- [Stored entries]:
==============================

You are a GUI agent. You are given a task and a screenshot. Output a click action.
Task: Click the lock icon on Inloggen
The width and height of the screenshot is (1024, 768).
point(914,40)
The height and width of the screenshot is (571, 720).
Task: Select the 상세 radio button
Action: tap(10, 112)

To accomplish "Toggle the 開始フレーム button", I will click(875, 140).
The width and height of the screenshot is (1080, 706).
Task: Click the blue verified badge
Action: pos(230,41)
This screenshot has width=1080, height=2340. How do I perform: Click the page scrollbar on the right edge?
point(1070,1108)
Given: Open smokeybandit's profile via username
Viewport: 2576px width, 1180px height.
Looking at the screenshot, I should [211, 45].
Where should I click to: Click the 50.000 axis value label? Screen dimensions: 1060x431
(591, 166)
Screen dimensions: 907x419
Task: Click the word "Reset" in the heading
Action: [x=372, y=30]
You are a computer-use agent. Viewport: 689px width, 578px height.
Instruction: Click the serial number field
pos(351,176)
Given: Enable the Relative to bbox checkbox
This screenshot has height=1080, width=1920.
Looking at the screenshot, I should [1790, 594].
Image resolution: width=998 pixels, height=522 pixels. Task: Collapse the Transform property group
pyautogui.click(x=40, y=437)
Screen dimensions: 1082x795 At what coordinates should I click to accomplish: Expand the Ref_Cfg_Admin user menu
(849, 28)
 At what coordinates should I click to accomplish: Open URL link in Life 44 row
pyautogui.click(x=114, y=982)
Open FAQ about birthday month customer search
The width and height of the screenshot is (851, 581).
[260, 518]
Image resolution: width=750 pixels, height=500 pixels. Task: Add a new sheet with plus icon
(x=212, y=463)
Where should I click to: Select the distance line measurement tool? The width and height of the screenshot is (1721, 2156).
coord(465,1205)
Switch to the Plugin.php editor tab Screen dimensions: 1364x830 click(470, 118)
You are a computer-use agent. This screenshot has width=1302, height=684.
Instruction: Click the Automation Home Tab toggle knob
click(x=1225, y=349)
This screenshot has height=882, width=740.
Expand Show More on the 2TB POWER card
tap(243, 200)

==============================

Recast all of the material above as a Markdown table with two columns, Row and Line. Number each non-blank line in order and put its text beside it, skipping blank lines.

- [Output for this exercise]:
| Row | Line |
|---|---|
| 1 | You are a GUI agent. You are given a task and a screenshot. Output a click action. |
| 2 | Task: Click the lock icon on Inloggen |
| 3 | The width and height of the screenshot is (1024, 768). |
| 4 | point(914,40) |
| 5 | The height and width of the screenshot is (571, 720). |
| 6 | Task: Select the 상세 radio button |
| 7 | Action: tap(10, 112) |
| 8 | To accomplish "Toggle the 開始フレーム button", I will click(875, 140). |
| 9 | The width and height of the screenshot is (1080, 706). |
| 10 | Task: Click the blue verified badge |
| 11 | Action: pos(230,41) |
| 12 | This screenshot has width=1080, height=2340. How do I perform: Click the page scrollbar on the right edge? |
| 13 | point(1070,1108) |
| 14 | Given: Open smokeybandit's profile via username |
| 15 | Viewport: 2576px width, 1180px height. |
| 16 | Looking at the screenshot, I should [211, 45]. |
| 17 | Where should I click to: Click the 50.000 axis value label? Screen dimensions: 1060x431 |
| 18 | (591, 166) |
| 19 | Screen dimensions: 907x419 |
| 20 | Task: Click the word "Reset" in the heading |
| 21 | Action: [x=372, y=30] |
| 22 | You are a computer-use agent. Viewport: 689px width, 578px height. |
| 23 | Instruction: Click the serial number field |
| 24 | pos(351,176) |
| 25 | Given: Enable the Relative to bbox checkbox |
| 26 | This screenshot has height=1080, width=1920. |
| 27 | Looking at the screenshot, I should [1790, 594]. |
| 28 | Image resolution: width=998 pixels, height=522 pixels. Task: Collapse the Transform property group |
| 29 | pyautogui.click(x=40, y=437) |
| 30 | Screen dimensions: 1082x795 At what coordinates should I click to accomplish: Expand the Ref_Cfg_Admin user menu |
| 31 | (849, 28) |
| 32 |  At what coordinates should I click to accomplish: Open URL link in Life 44 row |
| 33 | pyautogui.click(x=114, y=982) |
| 34 | Open FAQ about birthday month customer search |
| 35 | The width and height of the screenshot is (851, 581). |
| 36 | [260, 518] |
| 37 | Image resolution: width=750 pixels, height=500 pixels. Task: Add a new sheet with plus icon |
| 38 | (x=212, y=463) |
| 39 | Where should I click to: Select the distance line measurement tool? The width and height of the screenshot is (1721, 2156). |
| 40 | coord(465,1205) |
| 41 | Switch to the Plugin.php editor tab Screen dimensions: 1364x830 click(470, 118) |
| 42 | You are a computer-use agent. This screenshot has width=1302, height=684. |
| 43 | Instruction: Click the Automation Home Tab toggle knob |
| 44 | click(x=1225, y=349) |
| 45 | This screenshot has height=882, width=740. |
| 46 | Expand Show More on the 2TB POWER card |
| 47 | tap(243, 200) |